TEXT:
- Episode no.: Season 2 Episode 4
- Directed by: Gerd Oswald
- Written by: Francis Cockrell
- Cinematography by: Kenneth Peach
- Production code: 40
- Original air date: October 10, 1964

Guest appearances
- Skip Homeier; Keith Andes; James Doohan;

Episode chronology
| ← Previous "Behold, Eck!" | Next → "Demon with a Glass Hand" |

= Expanding Human =

"Expanding Human" is an episode of the original The Outer Limits television show, first broadcast on October 10, 1964, during the second season.

==Control voice (shortened intro)==

There is nothing wrong with your Television set. Do not attempt to adjust the picture. We are controlling transmission. For the next hour we will control all that you see and hear. You are about to experience the awe and mystery which reaches from the inner mind to The Outer Limits.

==Introduction==
A man experiments with consciousness expanding drugs and accidentally lets loose the monster inside himself.

==Opening narration==
As far back as men have recorded their history, veils have been lowered to disclose a vast new reality -rents in the fabric of Man's awareness. And somewhere, in the endless search of the curious mind, lies the next vision, the next key to his infinite capacity...

SOURCE DATA:
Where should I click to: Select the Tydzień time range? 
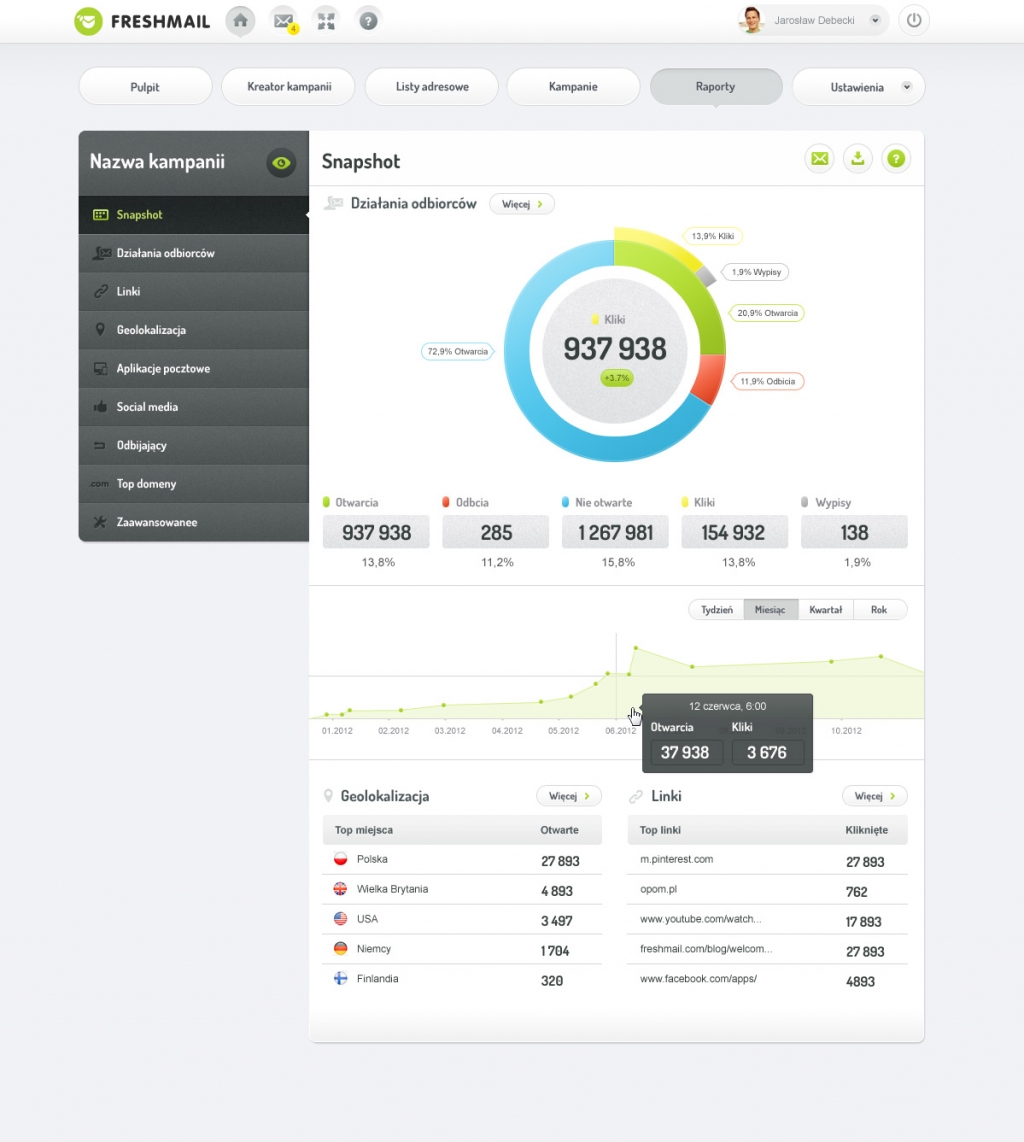(x=716, y=610)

DIRECTIONS:
Write the next part of the article about the Outer Limits episode "Expanding Human," picking up right after its last line. You can leave the listing aside; it plays no part here.

EXPECTED ANSWER:
==Plot==
Professor Peter Wayne is disturbed to hear that his university colleague, Dr. Roy Clinton, is pursuing forbidden drug experiments with a group of graduate students. When one of the students turns up dead, Professor Wayne investigates Clinton's activities. He discovers that consciousness-expansion can have powerful and dangerous consequences.

==Closing narration==
Some success, some failure, but either way the gnawing hunger to know is never sated, and the road to the unknown continues to be dark and strange.

==Cast==

(Homeier, Doohan, Andes, Wingreen and Duryea all appeared in Star Trek: The Original Series)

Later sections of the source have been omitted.